- Assigned task 1 -
Decide whether each statement, (a) to (c), agrees with the passage on defense deployment considerations. Answer yes or no for each, and quote the words of the passage that settle it.
(a) The 2022 Zero Trust Strategy requires immutable logs.
(b) Pytho says final decisions are left to its software without human involvement.
(c) Planning data comes only from unclassified sources.
- Assigned task 2 -
Answer these questions from the passage on defense deployment considerations:
(a) In what year was the Zero Trust Strategy for the Department of Defense issued?
(b) Which three qualities of AI does the passage list under the DoD's AI Ethical Principles?
(c) For which units and operations are thin or contested data described as realities?
- Assigned task 3 -
Reproduce the stretch of the passage on defense deployment considerations from "Planning data comes" through "distributed maritime operations.", word for word.

- Source extract -
== Segment start ==

Technical and Deployment Considerations for Defense Use
With any planning tool in defense, deployment is as important as features. Pytho claims it can operate its software in government cloud environments and on secure networks, complete with audit trails and role-based access controls needed for an Authority to Operate. The 2022 Zero Trust Strategy for the Department of Defense makes identity, device, and data risk-based priorities in mission planning and requires immutable logs, model versioning, and clear provenance to meet risk owner requirements. The company stresses it is aligned with the DoD’s AI Ethical Principles — responsible, traceable, and governable AI — with humans in the loop for making final decisions.

Planning data comes from unclassified and classified sources, from weather and logistics systems to intelligence feeds. And to gain credibility beyond demos, Pytho will have to prove it can work in disconnected or edge environments, support classified deployments, and gracefully degrade amidst thin data or contested data — realities for expeditionary units and distributed maritime operations.

== Segment end ==

- Given records -

== Segment start ==

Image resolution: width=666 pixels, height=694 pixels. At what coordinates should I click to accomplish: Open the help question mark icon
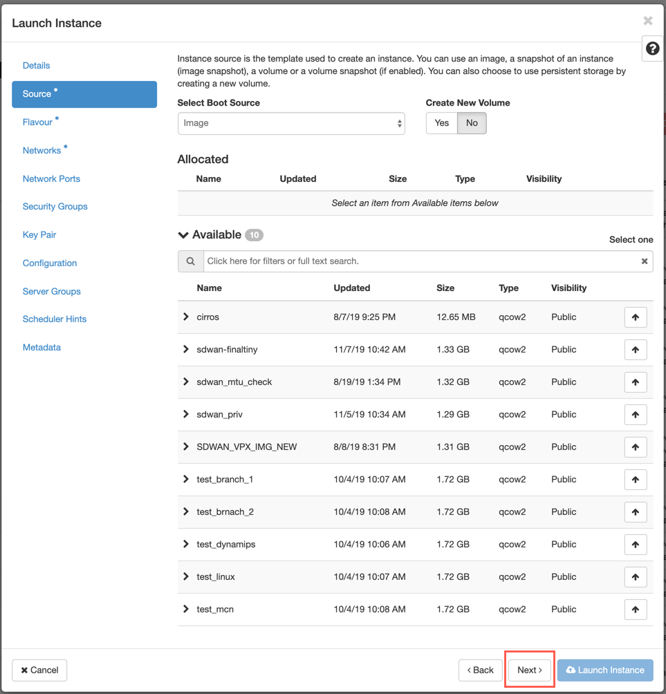(652, 48)
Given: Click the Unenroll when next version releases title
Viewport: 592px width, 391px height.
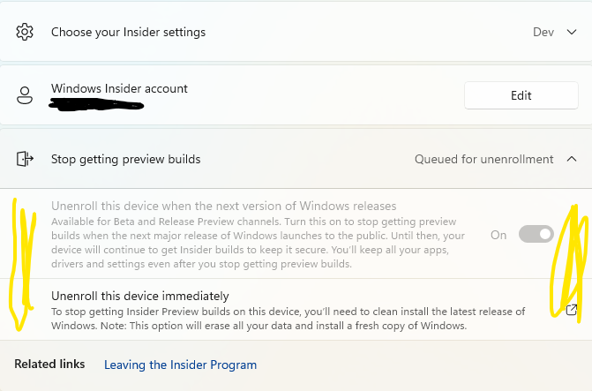Looking at the screenshot, I should pos(223,206).
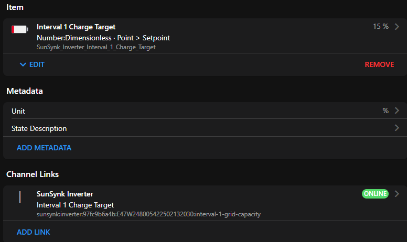
Task: Expand the Unit metadata chevron
Action: click(x=397, y=111)
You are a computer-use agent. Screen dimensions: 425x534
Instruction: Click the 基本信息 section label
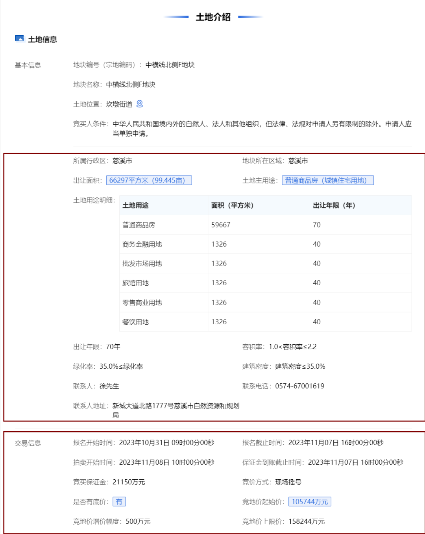tap(28, 65)
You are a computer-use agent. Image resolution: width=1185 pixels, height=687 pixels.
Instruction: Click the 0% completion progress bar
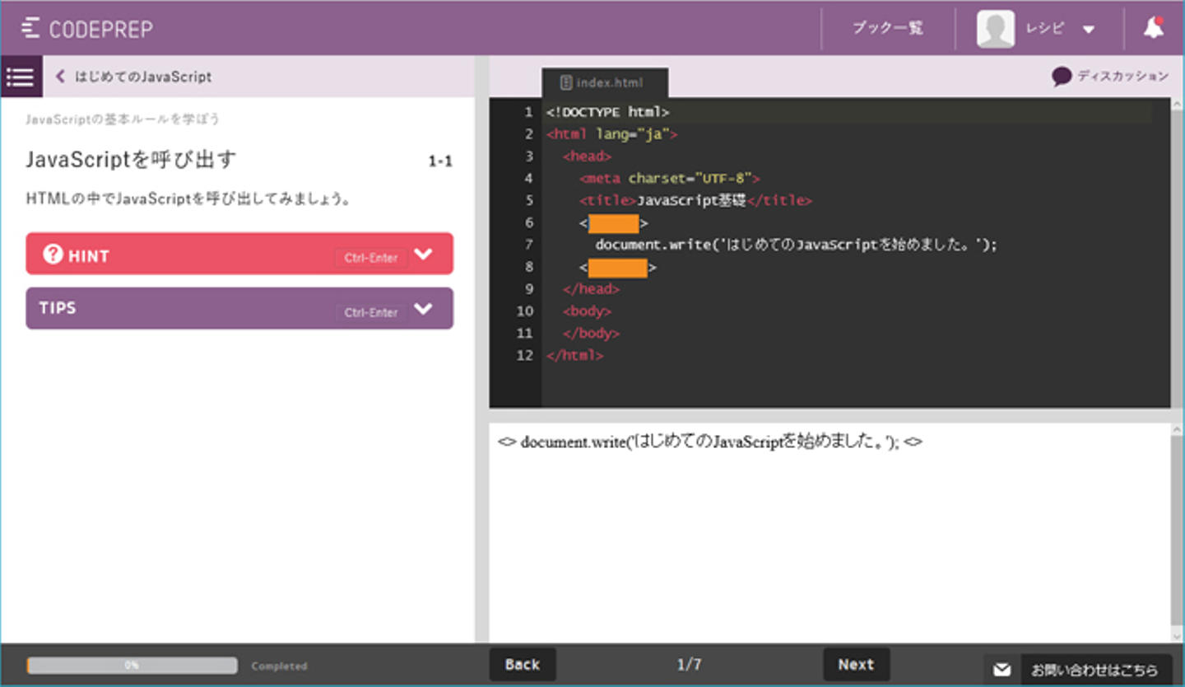click(x=132, y=666)
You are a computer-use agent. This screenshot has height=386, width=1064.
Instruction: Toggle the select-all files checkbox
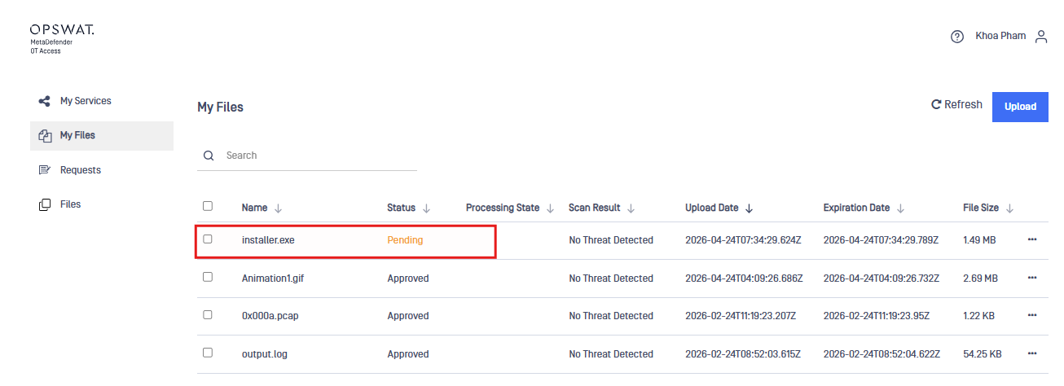(208, 207)
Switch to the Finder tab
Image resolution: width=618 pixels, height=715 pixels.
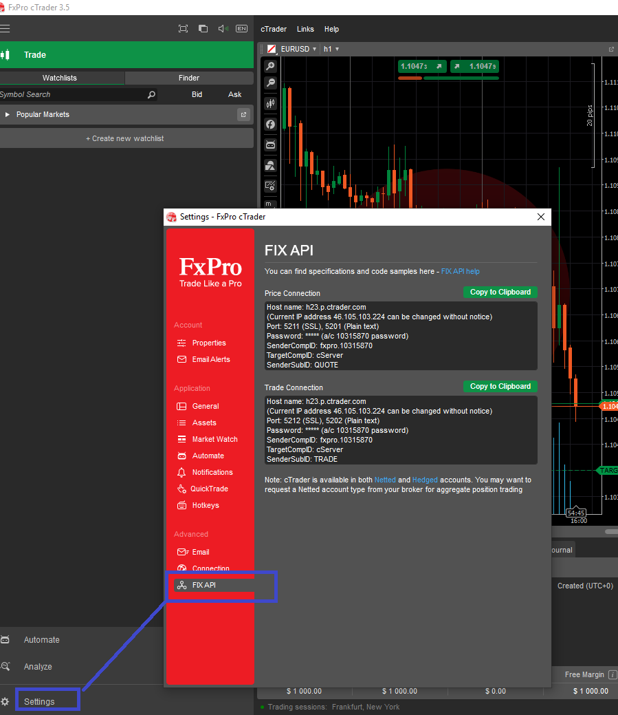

== Segment end ==

- Problem solution 1 -
(a) Yes: "requires immutable logs, model versioning, and clear provenance"
(b) No: "with humans in the loop for making final decisions"
(c) No: "Planning data comes from unclassified and classified sources"

- Problem solution 2 -
(a) 2022
(b) Responsible, traceable, and governable
(c) Expeditionary units and distributed maritime operations

- Problem solution 3 -
Planning data comes from unclassified and classified sources, from weather and logistics systems to intelligence feeds. And to gain credibility beyond demos, Pytho will have to prove it can work in disconnected or edge environments, support classified deployments, and gracefully degrade amidst thin data or contested data — realities for expeditionary units and distributed maritime operations.